| Work item |
Transcribe the records below from the first line to the line that includes "The width and", inclusive, and omit the pictures.

============================================================

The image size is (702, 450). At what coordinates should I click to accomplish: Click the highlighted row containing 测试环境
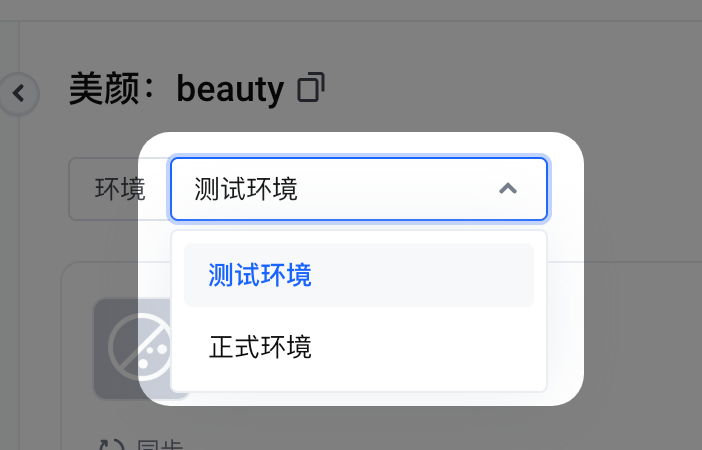tap(359, 275)
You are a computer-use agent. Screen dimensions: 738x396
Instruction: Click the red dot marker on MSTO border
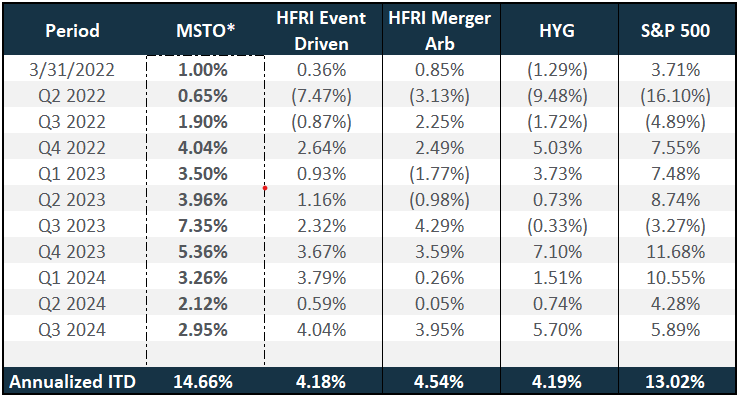pos(265,188)
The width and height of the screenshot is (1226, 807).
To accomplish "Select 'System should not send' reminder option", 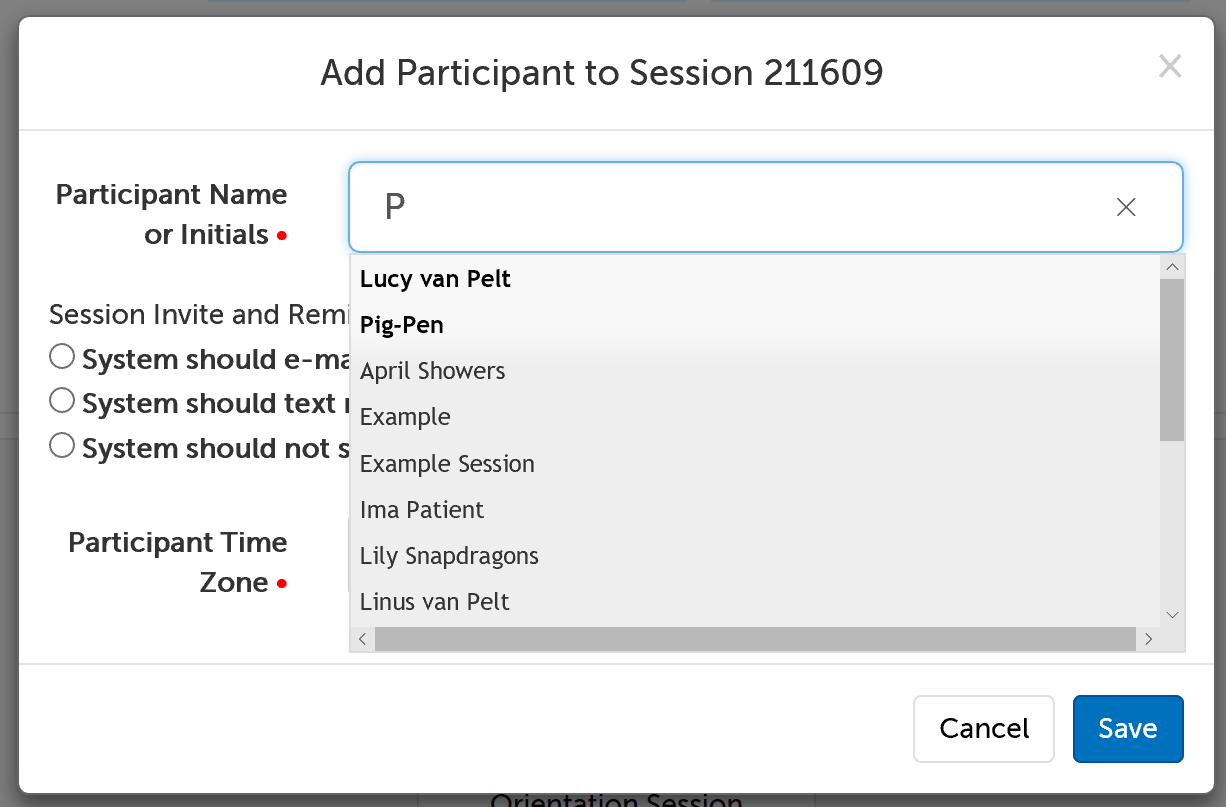I will point(61,445).
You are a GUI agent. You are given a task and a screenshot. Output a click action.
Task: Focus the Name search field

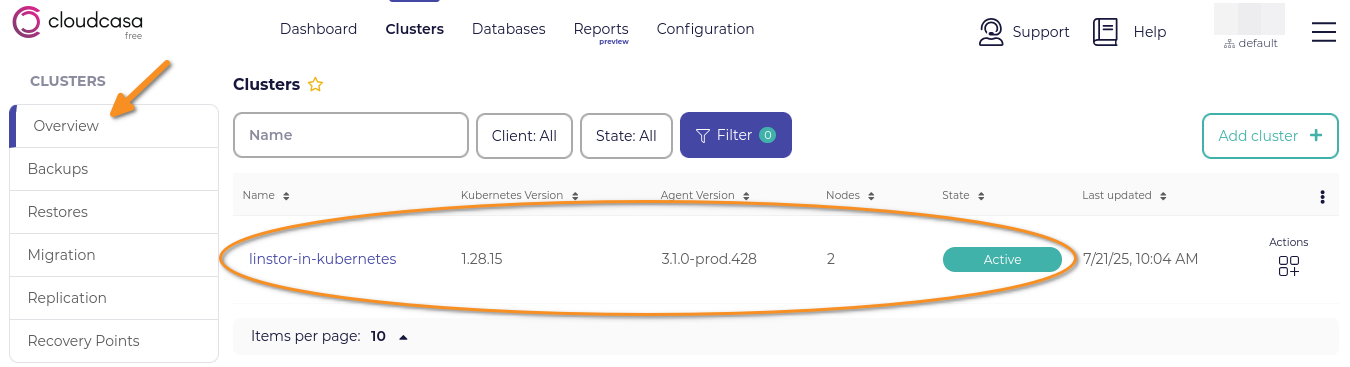(351, 135)
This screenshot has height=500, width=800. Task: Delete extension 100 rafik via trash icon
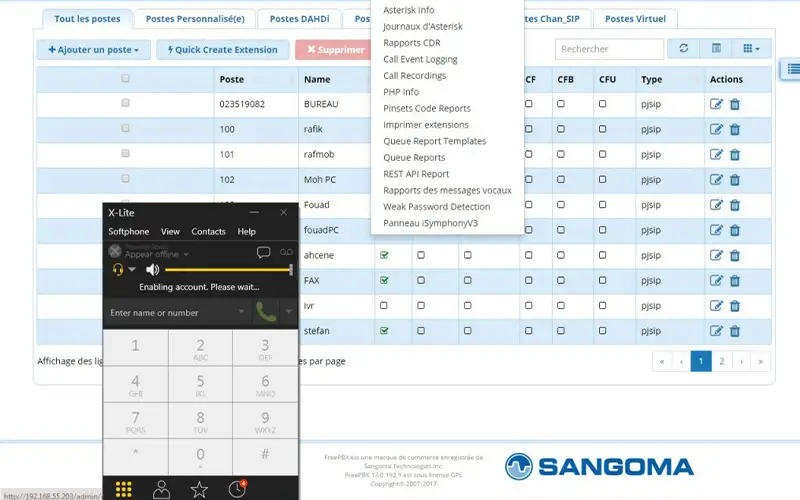(735, 129)
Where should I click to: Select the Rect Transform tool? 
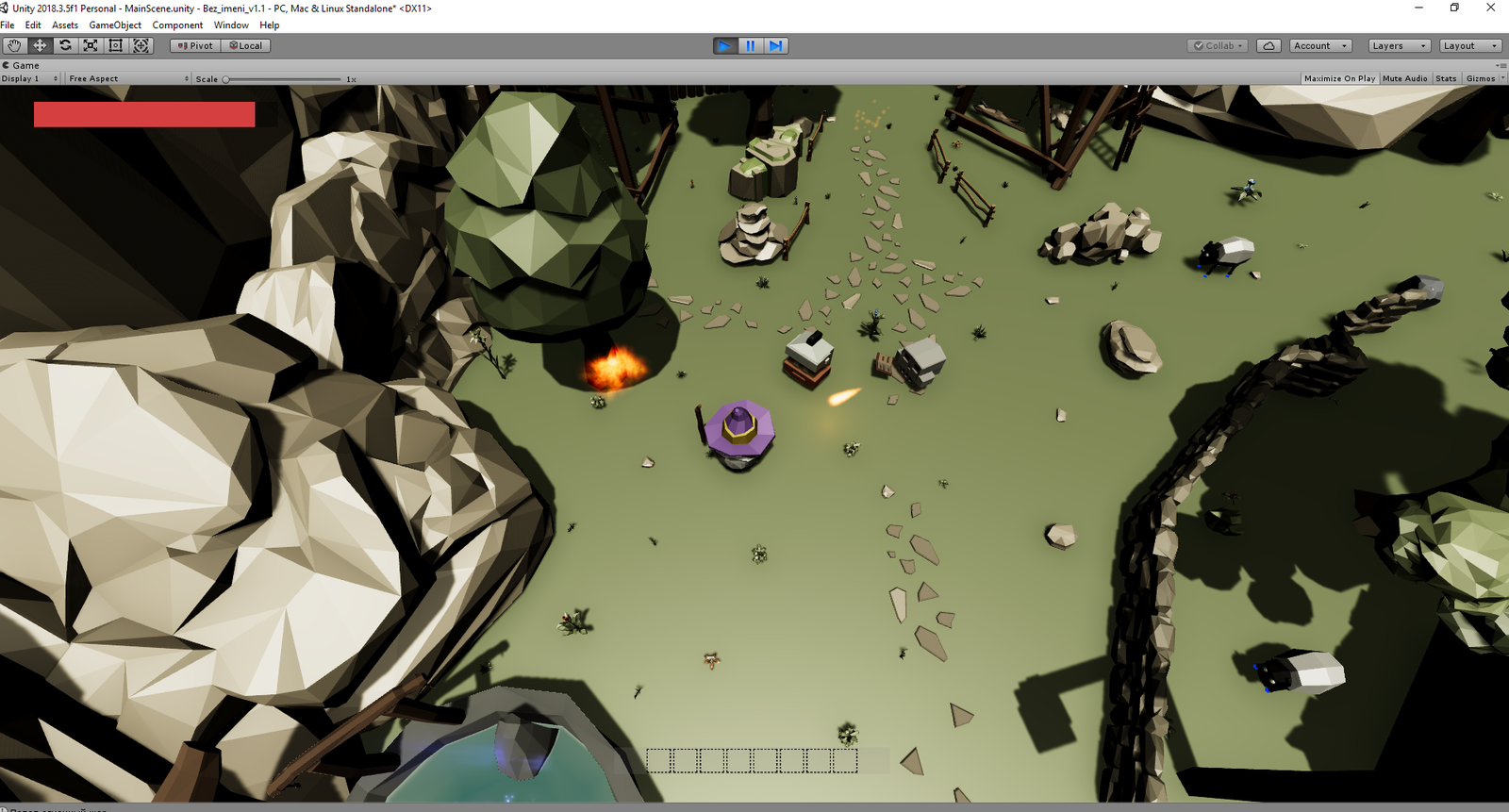coord(116,45)
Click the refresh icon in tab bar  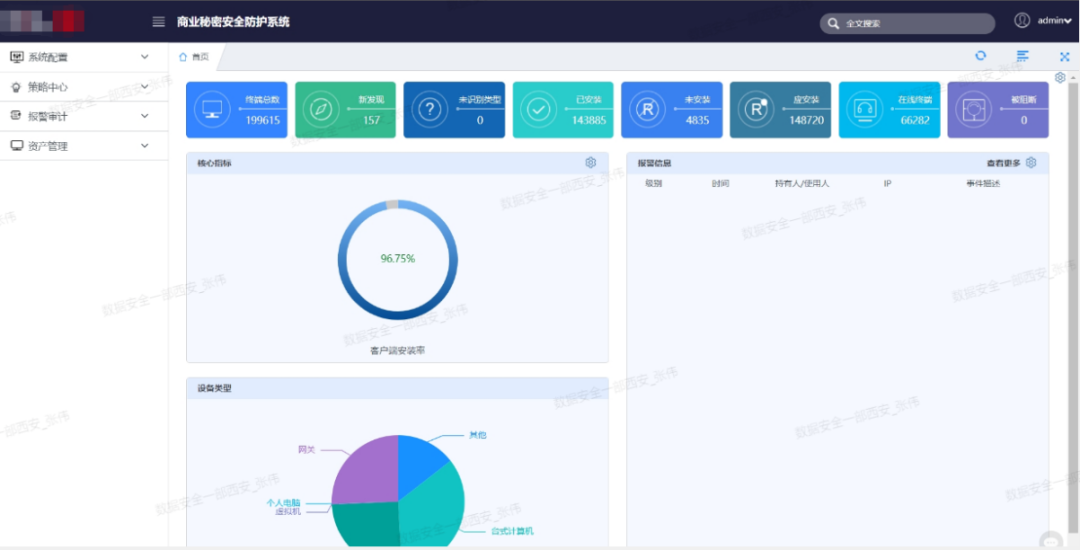click(980, 56)
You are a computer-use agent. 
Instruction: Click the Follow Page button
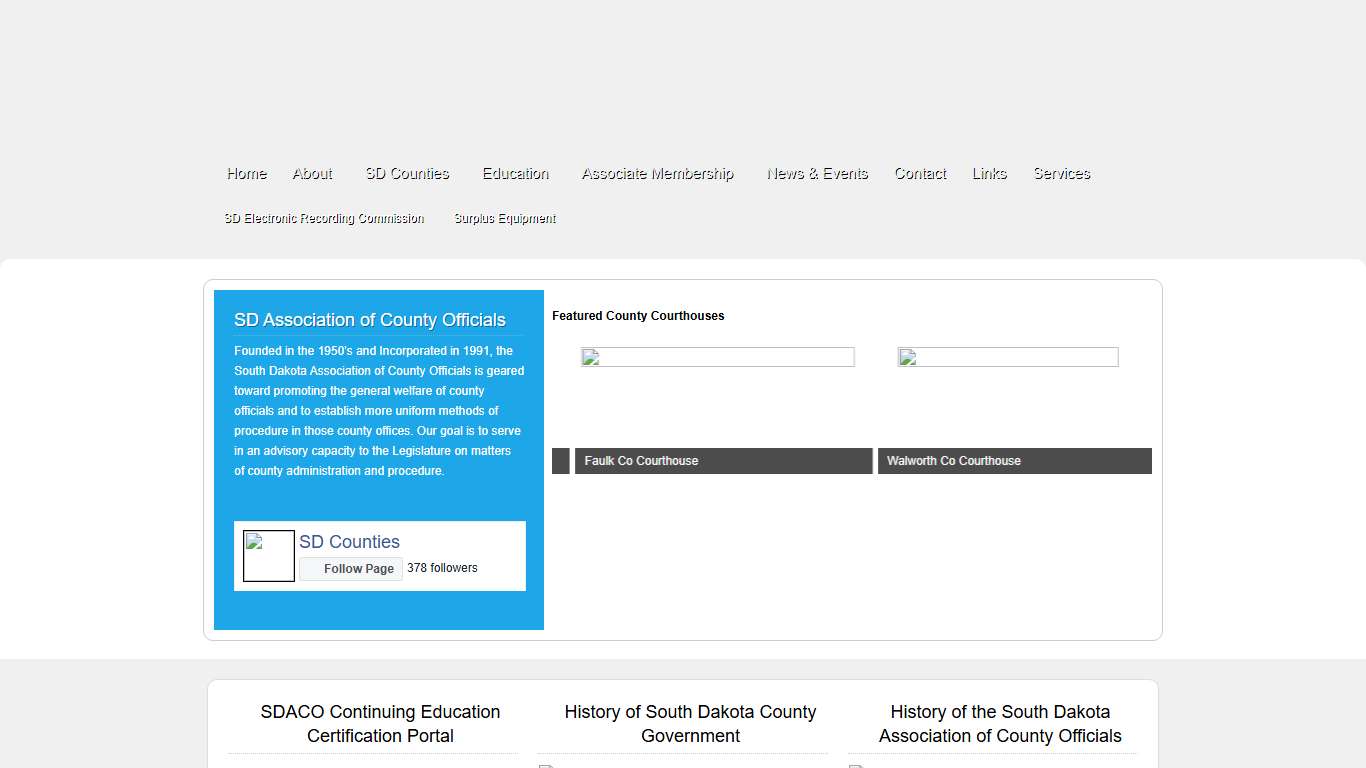[x=350, y=568]
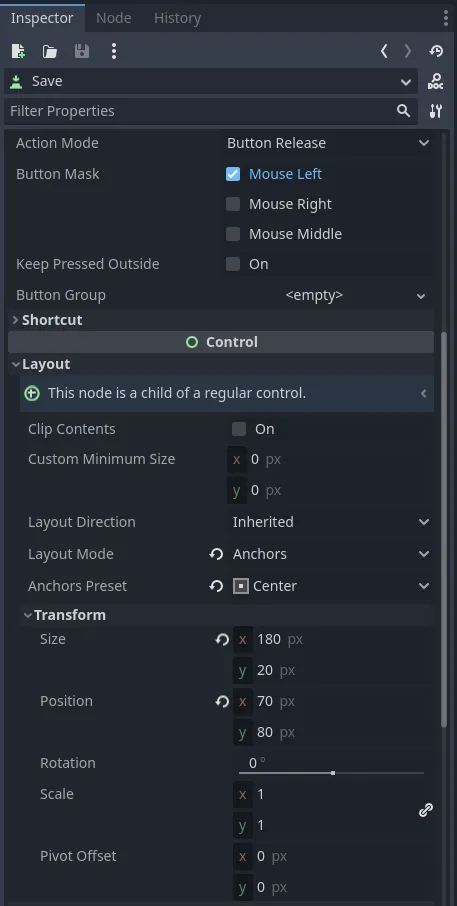Click the scale ratio lock chain icon
Viewport: 457px width, 906px height.
point(426,810)
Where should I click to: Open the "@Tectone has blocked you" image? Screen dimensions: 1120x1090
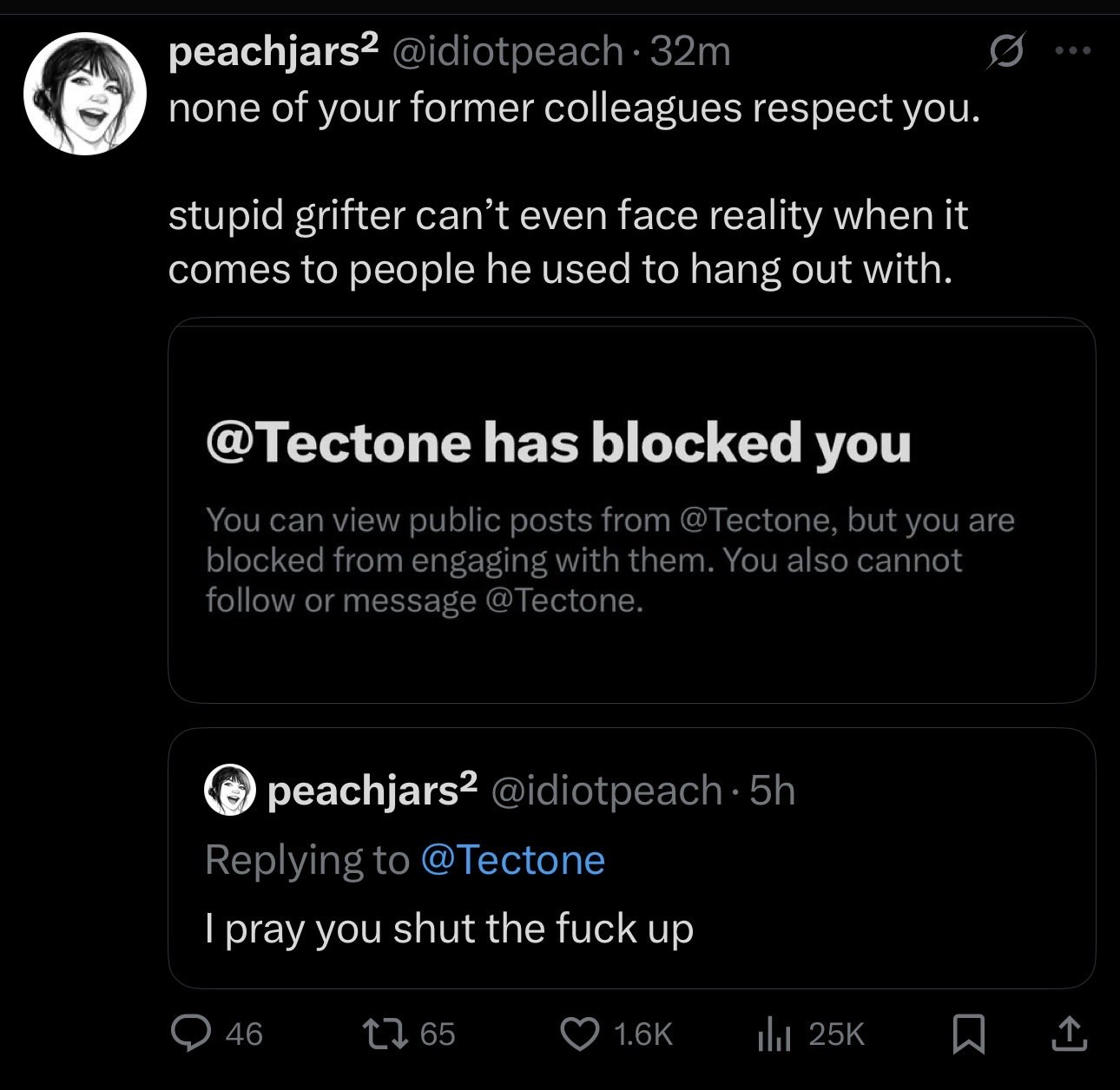tap(631, 510)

============================================================

| Task solution |
The image size is (702, 450). At what coordinates should I click to accomplish: Click the highlighted row containing 测试环境
tap(359, 275)
You are a computer-use agent. Screen dimensions: 738x396
Instruction: Click the red dot marker on MSTO border
pos(265,188)
The width and height of the screenshot is (1226, 807).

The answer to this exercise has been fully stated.